At the same moment Lionel had eagerly run forward. With what joy and pride--with what a curious sense of elation--with what a disposition of good-will towards all the world--he now beheld this splendid beast lying in the deep peat-hag that had hitherto hidden it from view. The stag's last effort had been to clear this gully; but it had only managed to strike the opposite bank with its forefeet when the death-wound did its work, and then the hapless animal had rolled back with its final groan into the position in which they now found it. In a second, Roderick was down in the peat-hag beside it, holding up its head by one of the horns, and examining the bulletmark.

"Well, sir," said he, with a humorous smile that did not often lighten up his visage, "if this is what you will be calling the missing of a stag, it is a ferry good way to miss it; for I never sah a better shot in my life."

"It's a fluke, then, Roderick; I declare to you I was certain I had missed," said he--though he hardly knew what he was saying; a kind of bewilderment of joy possessed him--he could not keep his eyes off the dead stag--and now, if he had only chanced to notice it, his hand was certainly trembling. Probably Roderick did not know what a fluke was; in any case his response was:

"Well, sir, I'm chist going to drink your good health; ay, and more good luck to you, sir; and it's ferry glad I am that you hef got your first stag!" and therewith he pulled out his small zinc flask.
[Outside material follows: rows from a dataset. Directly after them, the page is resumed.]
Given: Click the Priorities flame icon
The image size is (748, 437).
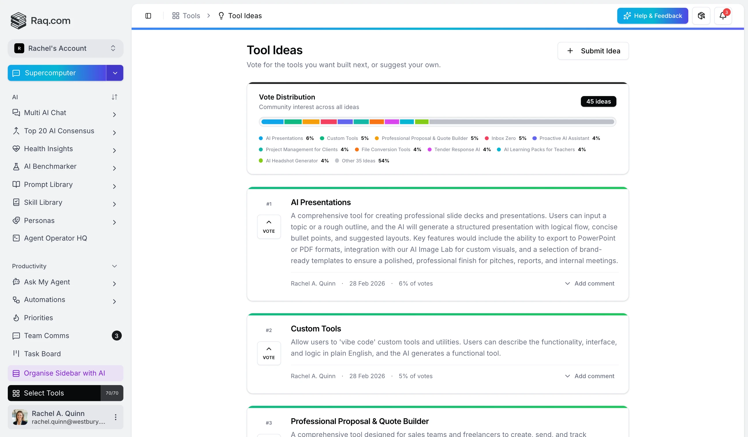Looking at the screenshot, I should (16, 318).
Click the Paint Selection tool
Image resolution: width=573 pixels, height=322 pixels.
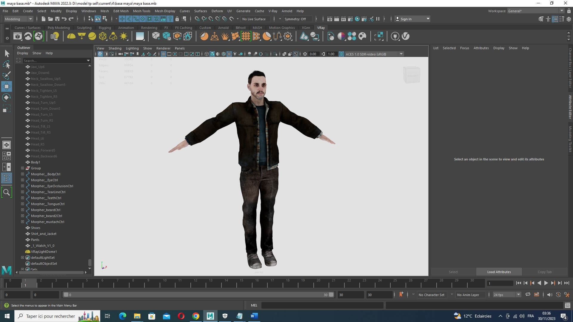[x=7, y=75]
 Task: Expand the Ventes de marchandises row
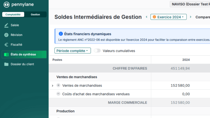click(x=53, y=86)
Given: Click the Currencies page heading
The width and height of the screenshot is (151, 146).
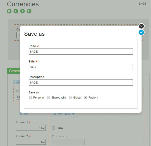Looking at the screenshot, I should [x=23, y=4].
"Oh, but you mustn't draw on your own supplies!" Lionel exclaimed, in the fulness of his pride and grat.i.tude. "See, here is a flask filled with famous stuff. You take it--you and Alec; I don't want any more to-day."

"Do not be so sure of that," the keeper said, shrewdly, and he modestly declined to take Percy Lestrange's decorated flask. "It's a long walk from home we are; far longer than you think; and mebbe there will be some showers before we get back home."
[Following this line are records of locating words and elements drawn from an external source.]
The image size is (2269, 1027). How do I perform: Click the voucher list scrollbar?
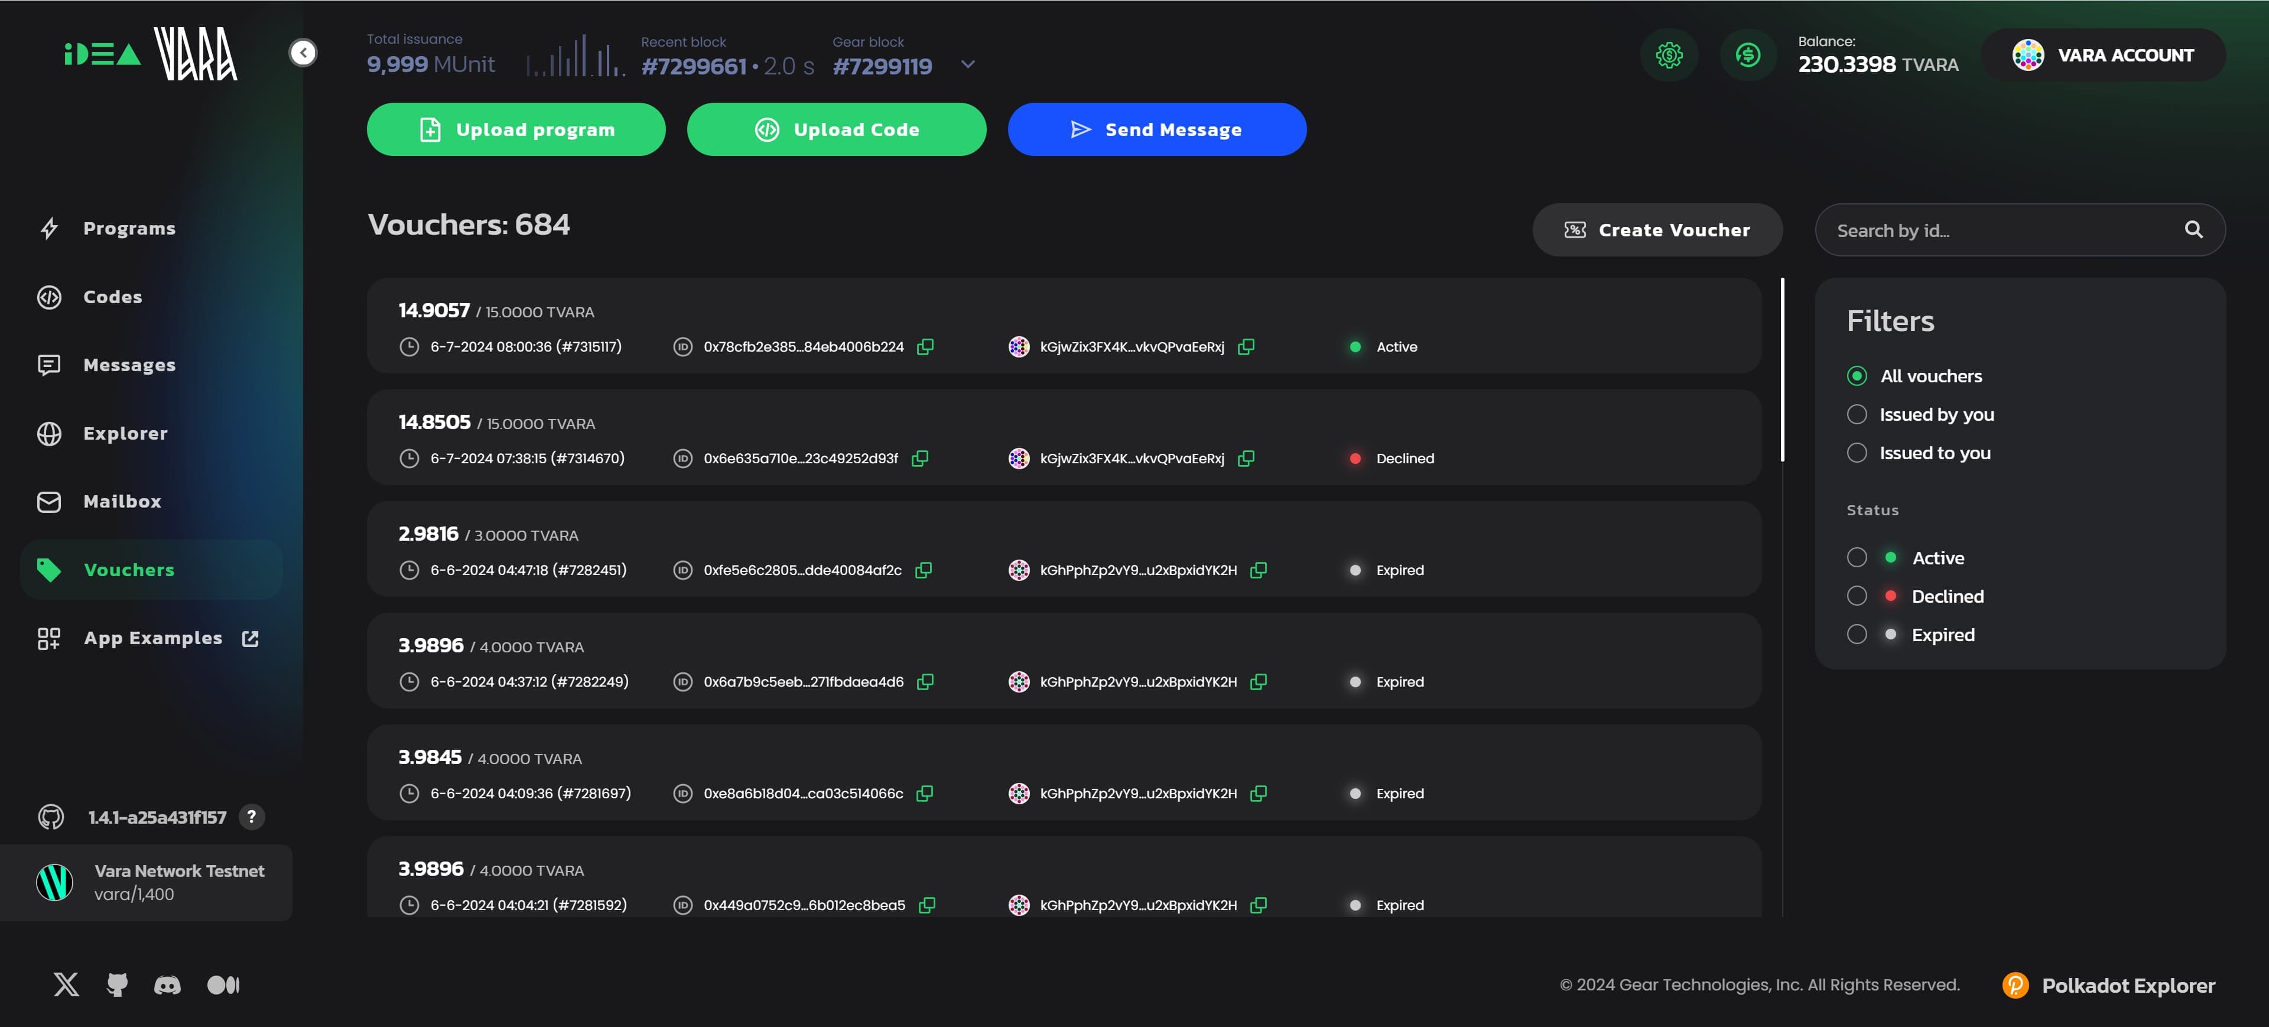(1782, 370)
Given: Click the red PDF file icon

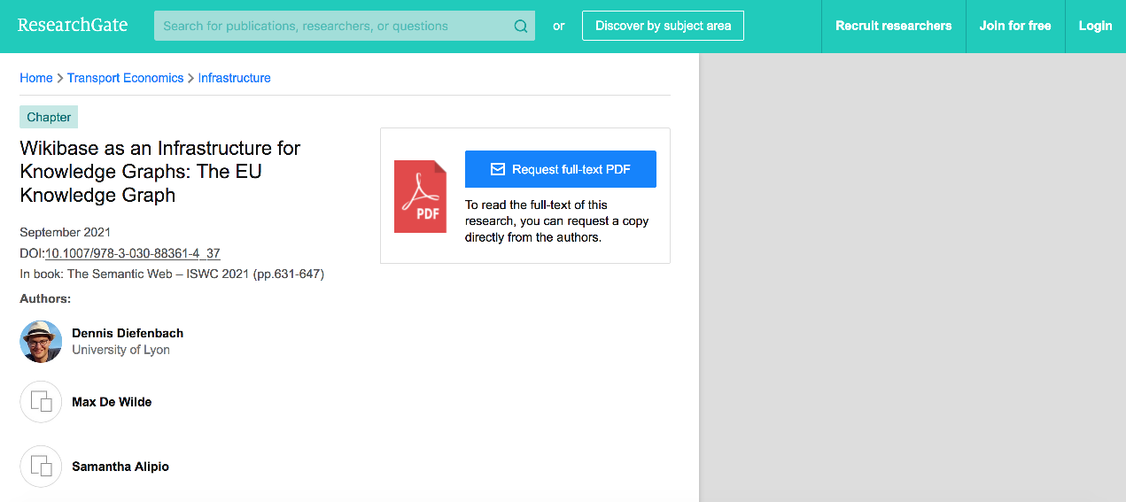Looking at the screenshot, I should (420, 197).
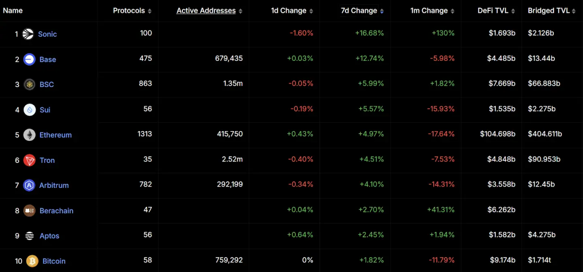The width and height of the screenshot is (583, 272).
Task: Click the Active Addresses column header
Action: (206, 11)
"I don't care if there's thunder and lightning all the way!" Lionel cried, gayly. "But I'll tell you what, Roderick, I wish you'd lend me your pipe. Have you plenty of tobacco? A cigarette is too feeble a thing to smoke by the side of a dead stag. And--and on my way south I mean to stop at Inverness, and I'll send you as much tobacco as will last you right through the winter; for you see I'm very proud of my first stag--and, of course, it was all owing to your skill in stalking."
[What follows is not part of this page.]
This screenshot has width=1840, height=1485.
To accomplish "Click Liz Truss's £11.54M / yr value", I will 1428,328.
Roderick handed the young man his pipe and pouch.

"Indeed, you could not do better, sir, than sit down and hef a smoke, while me and Alec are gralloching the beast. Then we'll drag him to a safe place, and cover him up with heather, and send for him the morn's morning."

"Couldn't you put him on the pony and take him down with us? I can walk," Lionel suggested; for had he not some dim vision in his mind of a triumphal procession down the strath, towards the dusk of the evening, with perhaps a group of fair spectators awaiting him at the door of the lodge?

"Well, sir," the keeper made answer, as he drew out his gralloching knife, "you see, there's few things more difficult than to strap a deer on the back of a powny when there's no proper deer-saddle. No, sir, we'll just leave him in a safe place for the night and send for him in the morning."